PostGIS – Achieving ArcGIS-like Speed with Spatial Index

algorithmpostgisspatial-indexsql

I have been using Postgis 2.0 for 3/4 of a year now and while I really enjoy using it, excessive query processing time has rendered it basically unusable for my use case.

I tend to do heavy geoprocessing on municipal datasets which often have hundreds of thousands of multipolygons. These multipolygons are sometimes shaped very irregularly and can vary from 4 points to 78,000 points per multipolygon.

For example, when I intersect a parcel dataset with 329,152 multipolygons with a jurisdiction dataset containing 525 multipolygons, I get the following stats for total time consumed:

ArcGIS 10.0 (on same host with windows 7 OS): 3 minutes
Postgis:56 minutes (not including geometry pre-processing queries)

In other words, it requires 1500% more time to do this intersection in Postgis than in ArcGIS –and this is one of my more simple queries!

One of the reasons ArcGIS supposedly runs faster is due to better indexes. Some programmers recently figured out how these indexes work and I am wondering if anyone knows how to build these indexes in Postgis (or build tables that would mimic the indexes). Perhaps this would solve most of the speed issues in Postgis.
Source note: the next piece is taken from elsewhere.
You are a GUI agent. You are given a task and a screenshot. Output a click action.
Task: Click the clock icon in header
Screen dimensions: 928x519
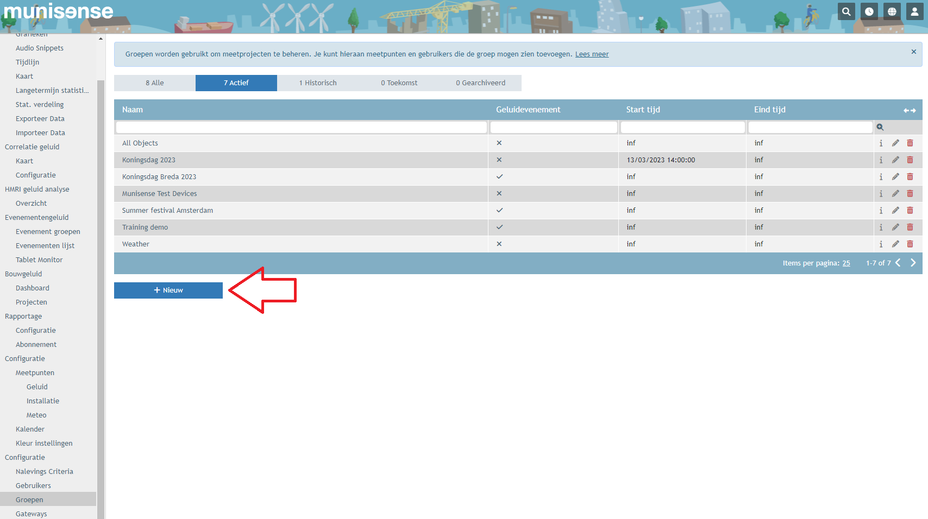869,11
I can only hope there must be some way, especially since ArcGIS can only use 4 GB of RAM while I could use up to 4 times that for my postgis server!

Of course there are many reasons postgis can run slowly, so I will provide a detailed version of my system specs:

Machine: Dell XPS 8300 
Processor: i7-2600 CPU @ 3.40 GHz 3.40 GHz 
Memory: Total Memory 16.0 GB (10.0 GB on virtual machine)

Platform: Ubuntu Server 12.04 Virtual Box VM

Potgres Version: 9.1.4
Postgis Version: POSTGIS="2.0.1 r9979" GEOS="3.3.5-CAPI-1.7.5" PROJ="Rel. 4.8.0, 6 March 2012" GDAL="GDAL 1.9.1, released 2012/05/15" LIBXML="2.7.8" LIBJSON="UNKNOWN" TOPOLOGY RASTER

I also detail the entire installation process that I used to set up postgis including the creation of the VM itself.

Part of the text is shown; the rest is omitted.